Activity at the volcano continued at a low level during the past 24 hours, although there was a small swarm of VT earthquakes.
Ten VT earthquakes were recorded by the seismic network today, starting at 06:30 this morning. The swarm lasted throughout the rest of the day, although the rate of activity was very low, peaking at two events per hour between 13:00 and 15:00. All the VT earthquakes were located at shallow depths beneath the crater, very similar to the swarm activity seen since 1 November. Only one small rockfall signal was recorded. There was intermittent low level tremor recorded on the Gages seismic station throughout the reporting period.
Visibility was poor for much of the day with the summit obscured by clouds. Some observations of the dome were made from the ground but it was not possible to see any large changes since yesterday.
No EDM measurements were carried out today because of the poor visibility. A helicopter survey of the dome had to be abandoned for the same reason.
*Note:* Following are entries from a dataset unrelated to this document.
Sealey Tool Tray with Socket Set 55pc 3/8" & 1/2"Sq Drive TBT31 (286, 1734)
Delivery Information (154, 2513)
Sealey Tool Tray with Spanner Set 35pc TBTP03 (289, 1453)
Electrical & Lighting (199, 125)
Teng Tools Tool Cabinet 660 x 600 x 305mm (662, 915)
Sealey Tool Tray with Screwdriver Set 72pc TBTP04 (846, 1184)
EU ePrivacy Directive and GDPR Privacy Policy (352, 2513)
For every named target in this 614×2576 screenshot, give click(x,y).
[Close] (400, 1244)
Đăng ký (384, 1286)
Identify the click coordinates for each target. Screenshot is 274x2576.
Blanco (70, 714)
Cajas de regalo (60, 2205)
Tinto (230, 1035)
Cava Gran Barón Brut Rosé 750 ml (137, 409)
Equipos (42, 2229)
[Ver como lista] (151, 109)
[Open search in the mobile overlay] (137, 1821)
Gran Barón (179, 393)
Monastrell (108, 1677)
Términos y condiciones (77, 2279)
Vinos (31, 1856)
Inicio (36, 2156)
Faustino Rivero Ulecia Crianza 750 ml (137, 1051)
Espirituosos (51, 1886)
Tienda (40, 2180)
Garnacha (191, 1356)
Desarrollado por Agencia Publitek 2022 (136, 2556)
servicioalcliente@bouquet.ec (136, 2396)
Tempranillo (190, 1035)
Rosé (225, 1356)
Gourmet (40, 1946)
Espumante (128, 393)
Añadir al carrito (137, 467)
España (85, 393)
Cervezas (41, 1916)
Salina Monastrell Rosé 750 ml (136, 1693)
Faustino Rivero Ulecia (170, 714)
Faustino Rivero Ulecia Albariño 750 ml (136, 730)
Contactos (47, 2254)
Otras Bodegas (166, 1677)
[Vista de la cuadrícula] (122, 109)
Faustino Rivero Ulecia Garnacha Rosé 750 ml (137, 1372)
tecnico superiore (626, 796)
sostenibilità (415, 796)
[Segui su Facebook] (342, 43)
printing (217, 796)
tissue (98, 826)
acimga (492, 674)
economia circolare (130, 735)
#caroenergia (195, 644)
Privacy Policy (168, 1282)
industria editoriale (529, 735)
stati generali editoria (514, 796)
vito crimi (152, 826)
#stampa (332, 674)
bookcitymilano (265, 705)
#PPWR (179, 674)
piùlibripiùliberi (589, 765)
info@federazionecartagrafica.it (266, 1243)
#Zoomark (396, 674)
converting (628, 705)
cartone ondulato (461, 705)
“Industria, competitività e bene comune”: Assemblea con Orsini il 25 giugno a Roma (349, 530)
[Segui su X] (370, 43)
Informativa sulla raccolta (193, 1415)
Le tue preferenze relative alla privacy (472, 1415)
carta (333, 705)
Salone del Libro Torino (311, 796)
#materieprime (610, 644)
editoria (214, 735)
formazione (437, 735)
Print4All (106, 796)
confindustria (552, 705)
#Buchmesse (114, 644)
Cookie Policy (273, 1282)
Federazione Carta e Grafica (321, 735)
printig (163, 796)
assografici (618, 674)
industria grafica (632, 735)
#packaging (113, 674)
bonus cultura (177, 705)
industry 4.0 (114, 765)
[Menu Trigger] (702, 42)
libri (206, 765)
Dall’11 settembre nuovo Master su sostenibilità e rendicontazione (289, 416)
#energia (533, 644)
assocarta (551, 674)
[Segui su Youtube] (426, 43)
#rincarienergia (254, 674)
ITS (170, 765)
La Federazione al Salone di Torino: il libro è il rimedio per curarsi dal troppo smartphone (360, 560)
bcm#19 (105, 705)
A series of four COSPEC measurements were taken this morning. These indicated a sulphur dioxide flux of an average of 250 tonnes per day, slightly lower than the last measurement. The amount of sulphur dioxide coming from the volcano has been quite low since 31 October, averaging below 400 tonnes per day.
The scientific data gathered over the last few days shows that the risk of a sudden explosion on the dome has decreased significantly. The VT seismicity has declined to a very low level and there is a renewal of dome growth. This morning the scientists at MVO recommended that the level of alert should be reduced and the authorities announced the change from Orange to Amber at 10:00.
We must however remind everyone that the volcano is still in a very dangerous state and that residents should follow the recommendations laid out in the alert procedures and listen to Radio Montserrat. The renewed growth of the dome means that rockfall activity is likely to continue and there may be pyroclastic flows into the Tar River Valley. These will generate ashfall downwind of the volcano. The Tar River and Long Ground areas remain especially dangerous and anyone entering these areas is putting themselves at risk of death.
The sirens will be tested between 3 and 6 p.m. tomorrow. They will be tested at the same time every Wednesday.